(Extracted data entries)
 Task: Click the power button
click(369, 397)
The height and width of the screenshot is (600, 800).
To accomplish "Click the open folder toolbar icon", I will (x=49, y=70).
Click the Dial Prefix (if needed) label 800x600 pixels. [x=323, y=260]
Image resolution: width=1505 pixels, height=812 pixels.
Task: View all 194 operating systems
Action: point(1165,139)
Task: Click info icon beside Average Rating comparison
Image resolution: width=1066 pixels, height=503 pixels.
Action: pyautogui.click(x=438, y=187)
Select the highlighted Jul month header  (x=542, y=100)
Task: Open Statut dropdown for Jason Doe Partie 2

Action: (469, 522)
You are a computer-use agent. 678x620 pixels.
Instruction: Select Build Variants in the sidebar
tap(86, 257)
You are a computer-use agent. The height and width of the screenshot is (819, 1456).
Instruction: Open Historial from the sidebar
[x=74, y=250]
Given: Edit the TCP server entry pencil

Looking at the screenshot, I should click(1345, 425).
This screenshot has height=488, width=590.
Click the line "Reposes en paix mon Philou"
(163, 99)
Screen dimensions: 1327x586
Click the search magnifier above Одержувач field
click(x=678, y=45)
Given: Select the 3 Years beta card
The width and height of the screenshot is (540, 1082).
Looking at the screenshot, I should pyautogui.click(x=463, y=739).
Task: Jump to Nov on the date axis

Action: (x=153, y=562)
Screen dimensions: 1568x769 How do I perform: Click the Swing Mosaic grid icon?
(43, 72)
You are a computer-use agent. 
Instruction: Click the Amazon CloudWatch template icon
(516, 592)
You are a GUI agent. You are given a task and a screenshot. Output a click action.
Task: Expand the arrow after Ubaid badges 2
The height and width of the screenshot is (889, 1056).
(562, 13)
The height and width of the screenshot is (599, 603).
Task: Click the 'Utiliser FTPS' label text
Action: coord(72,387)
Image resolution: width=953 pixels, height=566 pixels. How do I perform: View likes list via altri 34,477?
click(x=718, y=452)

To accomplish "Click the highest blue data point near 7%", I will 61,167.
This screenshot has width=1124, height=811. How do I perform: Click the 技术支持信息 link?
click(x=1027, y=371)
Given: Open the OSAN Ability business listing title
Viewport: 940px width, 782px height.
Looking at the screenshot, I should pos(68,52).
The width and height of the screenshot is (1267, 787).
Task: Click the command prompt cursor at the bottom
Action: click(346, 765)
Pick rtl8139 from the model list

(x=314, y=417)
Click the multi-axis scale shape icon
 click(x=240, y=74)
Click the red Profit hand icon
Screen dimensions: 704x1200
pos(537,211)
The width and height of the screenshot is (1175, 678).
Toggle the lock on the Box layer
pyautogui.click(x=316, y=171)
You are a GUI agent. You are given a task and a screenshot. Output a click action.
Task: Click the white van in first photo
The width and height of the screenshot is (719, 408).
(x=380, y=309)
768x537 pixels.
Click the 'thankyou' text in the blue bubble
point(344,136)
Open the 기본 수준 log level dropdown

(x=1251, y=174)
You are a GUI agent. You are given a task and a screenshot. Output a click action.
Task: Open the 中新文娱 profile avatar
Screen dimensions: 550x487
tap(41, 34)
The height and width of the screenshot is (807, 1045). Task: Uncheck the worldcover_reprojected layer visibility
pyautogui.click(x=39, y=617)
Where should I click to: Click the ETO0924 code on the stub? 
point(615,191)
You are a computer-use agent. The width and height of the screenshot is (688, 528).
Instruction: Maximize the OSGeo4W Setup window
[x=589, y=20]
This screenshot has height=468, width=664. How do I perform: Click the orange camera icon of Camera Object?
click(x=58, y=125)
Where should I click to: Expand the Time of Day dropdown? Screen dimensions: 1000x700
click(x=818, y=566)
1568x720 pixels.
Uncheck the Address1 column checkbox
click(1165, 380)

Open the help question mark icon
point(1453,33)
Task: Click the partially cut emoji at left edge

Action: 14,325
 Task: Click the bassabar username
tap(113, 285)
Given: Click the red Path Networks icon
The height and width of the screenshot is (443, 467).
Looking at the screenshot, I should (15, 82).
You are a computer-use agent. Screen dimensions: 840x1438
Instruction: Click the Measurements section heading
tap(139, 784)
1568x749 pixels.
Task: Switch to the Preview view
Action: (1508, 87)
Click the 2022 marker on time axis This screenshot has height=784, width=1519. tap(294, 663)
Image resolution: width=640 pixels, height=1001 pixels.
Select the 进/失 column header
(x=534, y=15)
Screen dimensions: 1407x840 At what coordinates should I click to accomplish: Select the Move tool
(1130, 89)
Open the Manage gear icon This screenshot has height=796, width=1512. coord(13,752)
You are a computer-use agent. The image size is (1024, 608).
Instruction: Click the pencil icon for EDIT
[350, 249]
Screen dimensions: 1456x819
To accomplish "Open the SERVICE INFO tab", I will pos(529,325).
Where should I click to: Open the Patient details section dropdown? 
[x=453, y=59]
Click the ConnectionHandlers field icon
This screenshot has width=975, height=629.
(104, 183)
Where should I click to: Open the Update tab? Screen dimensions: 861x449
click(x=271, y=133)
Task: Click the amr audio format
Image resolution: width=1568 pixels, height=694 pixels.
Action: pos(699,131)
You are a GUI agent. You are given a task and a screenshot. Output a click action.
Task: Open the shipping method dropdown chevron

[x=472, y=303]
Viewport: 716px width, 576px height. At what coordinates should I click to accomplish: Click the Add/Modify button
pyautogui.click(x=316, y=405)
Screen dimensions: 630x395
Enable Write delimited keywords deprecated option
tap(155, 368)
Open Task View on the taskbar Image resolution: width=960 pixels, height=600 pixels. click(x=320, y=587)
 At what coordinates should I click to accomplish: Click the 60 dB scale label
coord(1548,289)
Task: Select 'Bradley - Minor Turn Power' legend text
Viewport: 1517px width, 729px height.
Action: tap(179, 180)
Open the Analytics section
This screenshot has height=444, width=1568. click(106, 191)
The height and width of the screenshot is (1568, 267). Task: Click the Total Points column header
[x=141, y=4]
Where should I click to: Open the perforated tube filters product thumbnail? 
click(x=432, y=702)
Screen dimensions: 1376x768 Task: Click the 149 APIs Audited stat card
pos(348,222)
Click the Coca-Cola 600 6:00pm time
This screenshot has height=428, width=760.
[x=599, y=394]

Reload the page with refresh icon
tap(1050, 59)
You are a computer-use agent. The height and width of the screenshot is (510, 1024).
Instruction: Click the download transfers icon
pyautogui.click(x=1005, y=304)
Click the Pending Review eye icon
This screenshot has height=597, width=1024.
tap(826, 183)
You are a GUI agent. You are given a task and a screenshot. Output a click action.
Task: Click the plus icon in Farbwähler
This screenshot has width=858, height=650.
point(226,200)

* INSTRUCTIONS FOR THE TASK
Filter the rows above, keeping only the lines that contain the string "layer". The match is case-sensitive.

* SOLUTION FOR THIS PROBLEM
Toggle the lock on the Box layer
The height and width of the screenshot is (807, 1045). Task: Uncheck the worldcover_reprojected layer visibility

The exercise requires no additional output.